To do
Show each line of the records in which the word "screenshot" occurs.

(Dataset entries begins)

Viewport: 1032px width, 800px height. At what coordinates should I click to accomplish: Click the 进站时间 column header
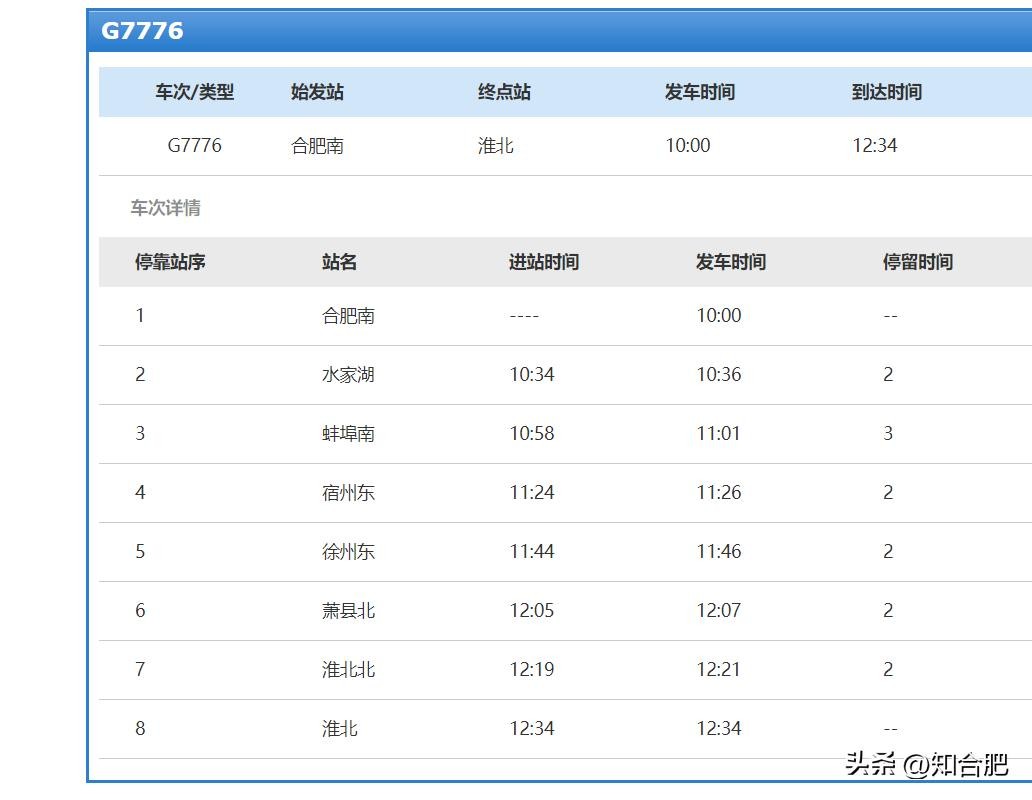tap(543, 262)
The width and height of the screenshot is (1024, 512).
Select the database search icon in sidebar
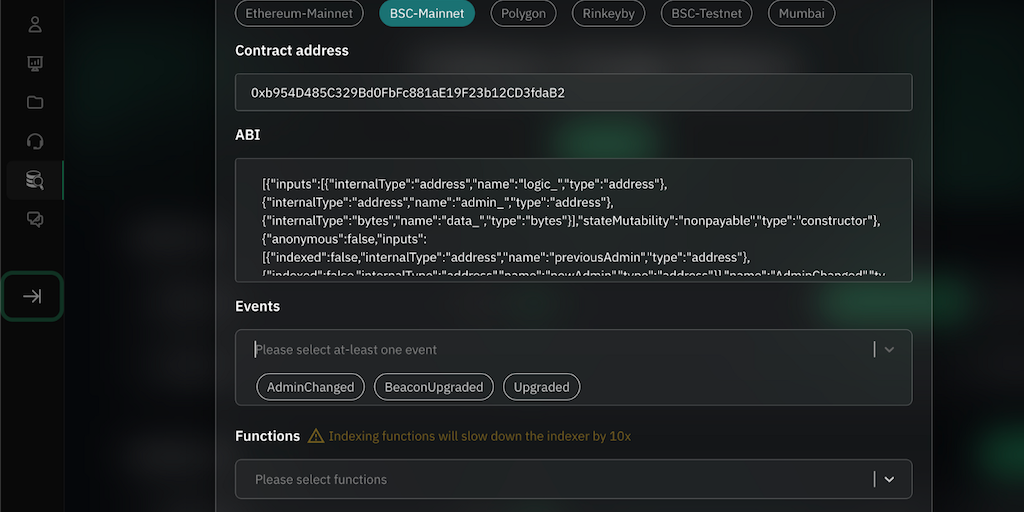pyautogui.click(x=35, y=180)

(Dataset entries ends)
(Dataset entries begins)

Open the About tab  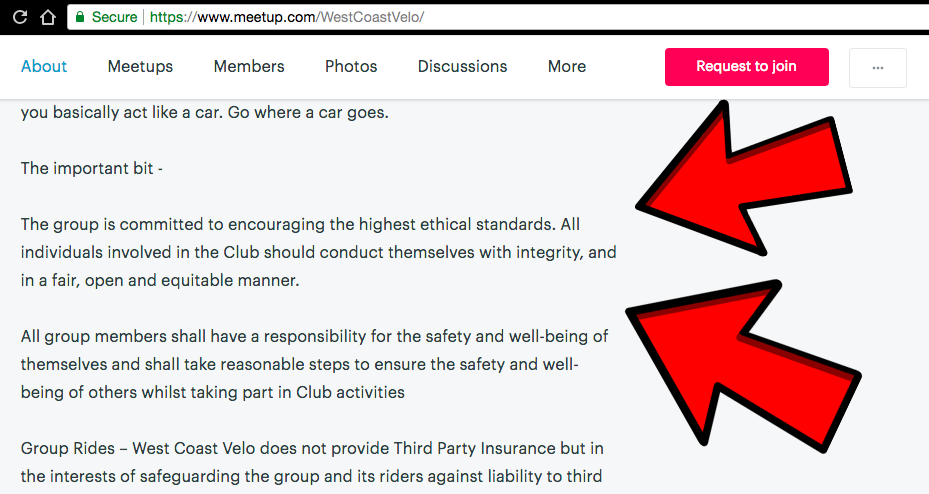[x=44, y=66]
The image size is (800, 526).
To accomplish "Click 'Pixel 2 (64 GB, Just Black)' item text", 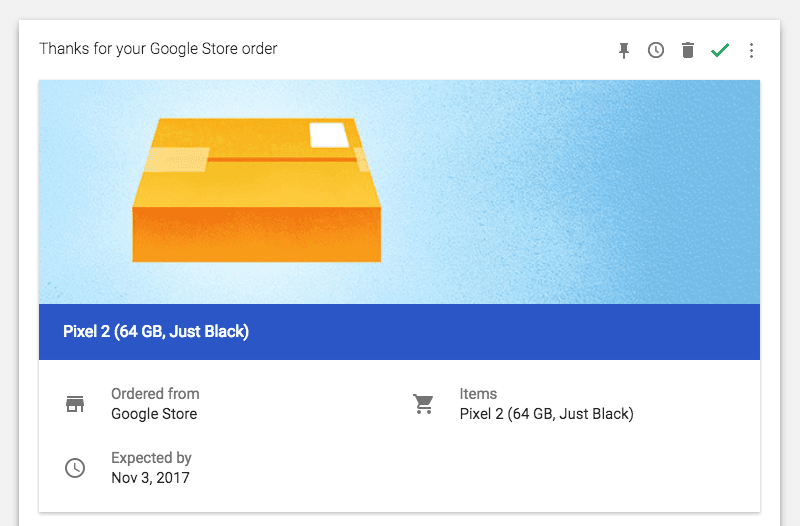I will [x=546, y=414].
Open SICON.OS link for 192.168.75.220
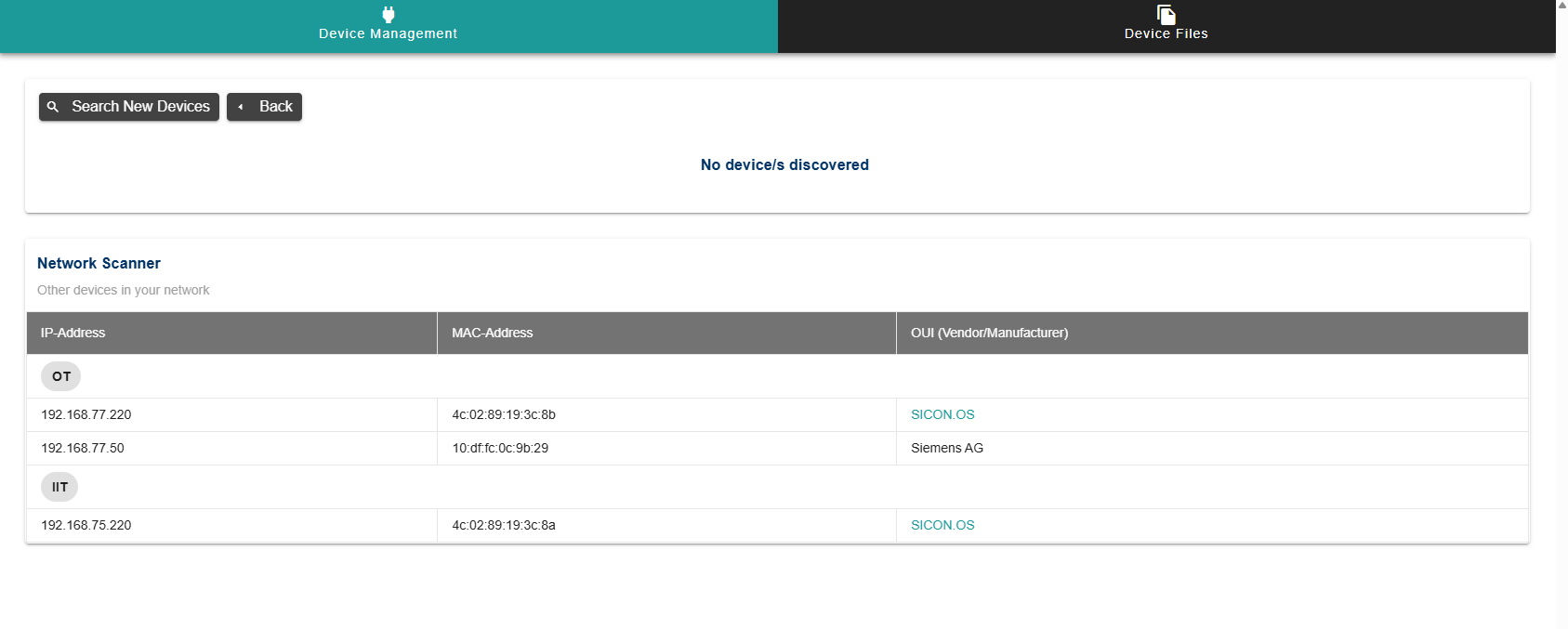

(Dataset entries ends)
(Dataset entries begins)

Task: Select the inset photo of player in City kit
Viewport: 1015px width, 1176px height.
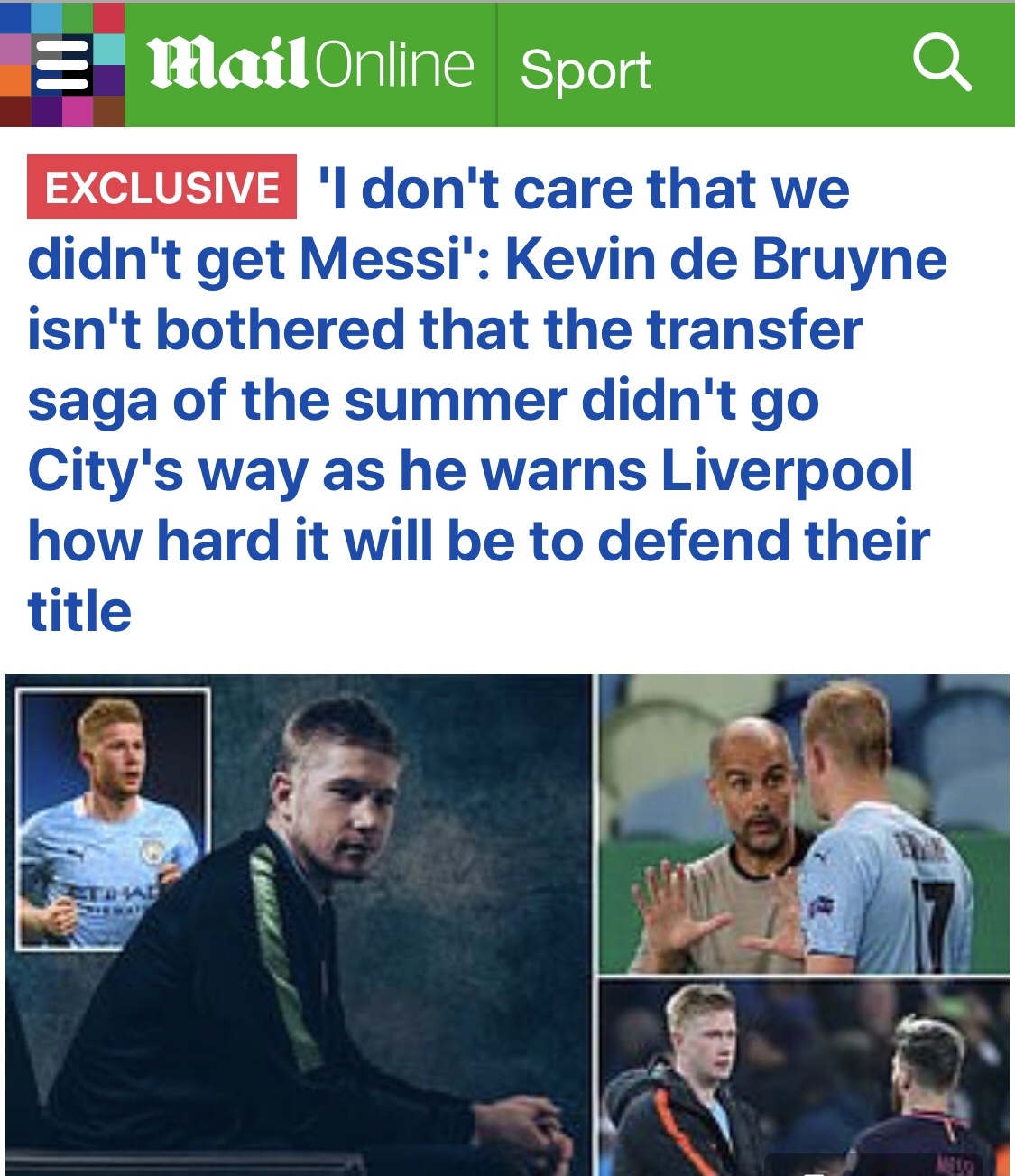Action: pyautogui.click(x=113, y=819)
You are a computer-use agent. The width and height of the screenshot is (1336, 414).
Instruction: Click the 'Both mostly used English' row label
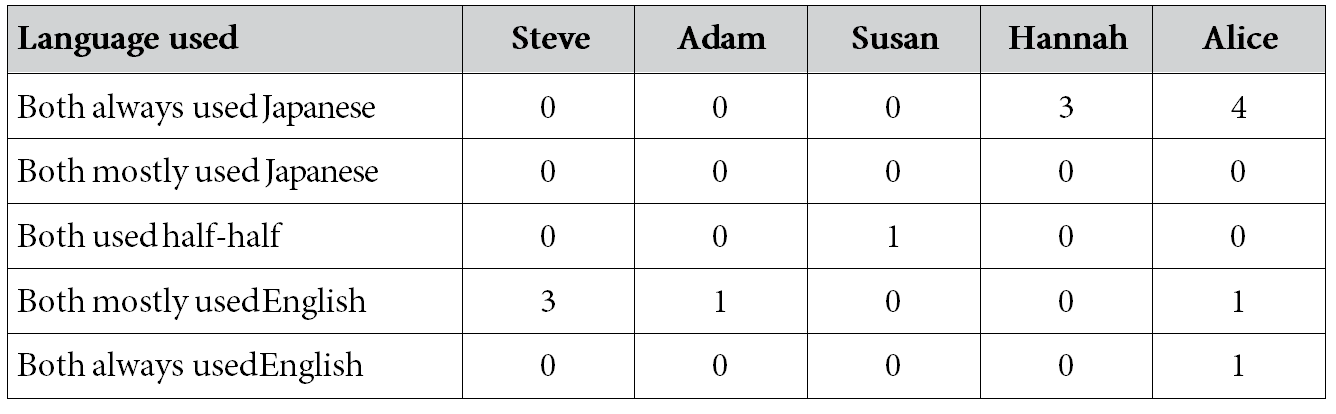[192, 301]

(Dataset entries ends)

Solution for this task
The width and height of the screenshot is (1024, 512).
You are a computer-use agent. The width and height of the screenshot is (1336, 414).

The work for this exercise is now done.